Source document:
# Geldings I'll should be seeing soon!! :D



## BluMagic (Sep 23, 2007)

Sampson - Shire (she said if he works for me, they can work with me on price)
Shire Gelding For Sale in Phoenix, Arizona | Buy this Horse at Equine.com

Doc - QH
Quarter Horse Gelding For Sale in Phoenix, Arizona | Buy this Horse at Equine.com

Jimmy - QH
Quarter Horse Gelding For Sale in Phoenix, Arizona | Buy this Horse at Equine.com

Gunner - QH
Quarter Horse Gelding For Sale in Phoenix, Arizona | Buy this Horse at Equine.com


(can someone change that title to Geldings I Should Be Seeing Soon! please?)


----------



## hotreddun (Jun 27, 2008)

I don't know what you're planning on doing...but I like Jimmy the best. He looks like the best little all-arounder. The second one looks like he's holding himself weird like he has pain somewhere. That last one has a bizarre hind end. And the shire is kind of the odd man out compared to the others you've chosen to look at.


----------



## KatieStanley (May 16, 2008)

I like Jimmy as well.


----------



## Dressage10135 (Feb 11, 2009)

I really like Sampson a lot. My second favorite is Jimmy.


----------



## smrobs (Jul 30, 2008)

Sampson is just beautiful. I would completely overlook Doc, he stands way under himself all around so that makes me wonder about his soundness. Everything about him is short; short back, short neck, short legs, short croup, etc. And at 13.2hh, he nearly qualifies as being a pony. Lots of people like short horses but I prefer something over 15hh. Gunner has a very long croup and a wierd tail set and if he has been trained on barrels, I would not trust him to be calm. Calm barrel horses do happen but are few and far between. Plus, those scars on his nose from a tiedown really don't do much for his appearance or what I imagine his personality is. I agree with the previous 2 posters, my favorite is still Jimmy with Sampson taking a close second. The only problem with him is that you would have to get all new tack that would fit him, where what you have already would likely fit a QH.

Data section:
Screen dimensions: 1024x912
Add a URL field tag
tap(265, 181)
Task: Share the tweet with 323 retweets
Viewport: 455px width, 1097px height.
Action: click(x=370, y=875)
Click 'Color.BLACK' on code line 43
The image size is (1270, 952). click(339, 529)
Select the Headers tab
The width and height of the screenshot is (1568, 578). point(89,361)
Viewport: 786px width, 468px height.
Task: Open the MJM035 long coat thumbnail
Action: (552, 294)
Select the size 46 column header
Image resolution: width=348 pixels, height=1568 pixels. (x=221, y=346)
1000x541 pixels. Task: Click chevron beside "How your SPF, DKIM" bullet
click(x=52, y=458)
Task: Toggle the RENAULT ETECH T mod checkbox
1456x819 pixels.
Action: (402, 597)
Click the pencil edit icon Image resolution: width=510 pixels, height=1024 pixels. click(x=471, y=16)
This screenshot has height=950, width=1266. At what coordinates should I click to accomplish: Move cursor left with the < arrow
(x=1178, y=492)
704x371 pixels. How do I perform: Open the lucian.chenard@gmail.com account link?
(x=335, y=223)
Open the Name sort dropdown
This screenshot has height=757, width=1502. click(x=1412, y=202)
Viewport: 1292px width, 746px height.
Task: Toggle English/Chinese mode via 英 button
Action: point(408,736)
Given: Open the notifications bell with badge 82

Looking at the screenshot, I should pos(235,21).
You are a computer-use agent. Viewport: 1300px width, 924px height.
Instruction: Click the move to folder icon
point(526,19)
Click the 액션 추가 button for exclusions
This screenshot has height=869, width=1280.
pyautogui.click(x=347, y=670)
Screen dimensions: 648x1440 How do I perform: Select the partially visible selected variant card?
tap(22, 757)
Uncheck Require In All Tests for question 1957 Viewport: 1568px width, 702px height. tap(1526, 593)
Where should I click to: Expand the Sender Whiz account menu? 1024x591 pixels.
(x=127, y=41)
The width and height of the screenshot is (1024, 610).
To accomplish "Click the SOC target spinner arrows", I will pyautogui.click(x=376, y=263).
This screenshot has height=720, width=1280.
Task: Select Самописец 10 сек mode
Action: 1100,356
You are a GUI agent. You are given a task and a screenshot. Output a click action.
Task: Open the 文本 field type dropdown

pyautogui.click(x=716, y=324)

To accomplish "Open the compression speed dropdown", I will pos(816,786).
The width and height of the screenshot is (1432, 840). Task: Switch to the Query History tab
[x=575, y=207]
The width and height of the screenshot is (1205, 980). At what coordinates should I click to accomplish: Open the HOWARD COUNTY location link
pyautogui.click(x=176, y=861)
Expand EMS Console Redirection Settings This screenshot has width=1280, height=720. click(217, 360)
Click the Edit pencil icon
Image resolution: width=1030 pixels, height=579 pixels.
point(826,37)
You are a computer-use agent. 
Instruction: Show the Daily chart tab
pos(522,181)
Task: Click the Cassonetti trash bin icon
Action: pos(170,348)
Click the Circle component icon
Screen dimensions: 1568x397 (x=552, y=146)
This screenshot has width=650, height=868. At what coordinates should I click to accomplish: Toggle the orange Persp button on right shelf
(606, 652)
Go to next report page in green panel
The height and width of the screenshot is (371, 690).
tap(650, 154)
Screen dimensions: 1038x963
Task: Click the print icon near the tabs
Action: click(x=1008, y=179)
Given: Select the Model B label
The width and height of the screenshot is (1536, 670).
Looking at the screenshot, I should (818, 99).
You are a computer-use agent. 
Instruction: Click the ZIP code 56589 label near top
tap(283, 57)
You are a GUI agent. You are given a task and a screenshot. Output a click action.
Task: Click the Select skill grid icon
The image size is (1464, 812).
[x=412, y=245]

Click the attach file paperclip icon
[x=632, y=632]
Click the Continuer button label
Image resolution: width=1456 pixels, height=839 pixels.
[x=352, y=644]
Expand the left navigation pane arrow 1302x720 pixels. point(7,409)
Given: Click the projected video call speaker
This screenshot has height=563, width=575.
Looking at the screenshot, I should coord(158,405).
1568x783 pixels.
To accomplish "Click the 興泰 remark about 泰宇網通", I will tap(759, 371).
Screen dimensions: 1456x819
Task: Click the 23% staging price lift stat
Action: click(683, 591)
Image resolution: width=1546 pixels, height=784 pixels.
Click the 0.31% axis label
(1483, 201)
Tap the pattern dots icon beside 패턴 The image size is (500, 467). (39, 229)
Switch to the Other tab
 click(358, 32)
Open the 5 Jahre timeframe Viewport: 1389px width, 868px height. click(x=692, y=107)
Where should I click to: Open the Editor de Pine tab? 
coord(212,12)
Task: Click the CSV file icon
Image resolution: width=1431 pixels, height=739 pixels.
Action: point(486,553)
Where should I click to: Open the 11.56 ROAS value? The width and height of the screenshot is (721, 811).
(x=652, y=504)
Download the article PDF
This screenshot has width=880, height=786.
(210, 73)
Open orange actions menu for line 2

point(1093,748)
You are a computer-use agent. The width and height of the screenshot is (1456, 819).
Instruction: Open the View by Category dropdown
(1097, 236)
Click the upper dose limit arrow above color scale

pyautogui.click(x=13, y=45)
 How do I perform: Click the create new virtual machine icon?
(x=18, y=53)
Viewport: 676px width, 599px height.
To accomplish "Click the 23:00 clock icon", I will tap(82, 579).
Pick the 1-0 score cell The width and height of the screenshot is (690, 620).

Exercise instructions:
1 > In the forum thread about the geldings, what height is given for Doc?
2 > Please pick up the forum thread about the geldings after its last post and continue it.

Answers given:
1 > 13.2hh

2 >
----------



## Pally (Mar 23, 2009)

Agreed, like SAmson and Jimmy, not Gunnar and Doc


----------



## BluMagic (Sep 23, 2007)

I really like Jimmy! Sampson is great too but I just can't afford him and the seller can't lower the price much at all. so Jimmy it is then! He was my first choice anyways.


----------



## reining girl (Jan 30, 2009)

Go for jimmy, that is a nice looking gelding. Nice conformation, looks kind, and a nice color to boot.


----------



## smrobs (Jul 30, 2008)

Of course, all this depends on whether you and Jimmy get along or not. ;p I am hoping for the best and want pix if you bring him home. I would go ahead and try the other two since you are going to be there anyway. You know the old saying, "If you look with your heart instead of your eyes, you are likely to overlook the obvious flaws".


----------



## BluMagic (Sep 23, 2007)

Nicely said!^^ 

I am hoping for the best. And whatever happens, happens for a reason. Wish me luck!


----------



## smrobs (Jul 30, 2008)

Good luck indeed and happy hunting


----------



## kitten_Val (Apr 25, 2007)

3rd one is the best. 1st and 4th are well overpriced in my opinion, and 2nd one has a whooping 13.2 height (is that a mistake in ad may be?). But you posted the 3rd one before already?  

Ask to saddle and bridle him too before riding, and khm-khm, look for his private part before riding: if it's too relaxed he may be under drugs.


----------



## Rockey (Mar 4, 2009)

Jimmy is beautiful. And just look at that tail! Maybe a bit thin, but so very long!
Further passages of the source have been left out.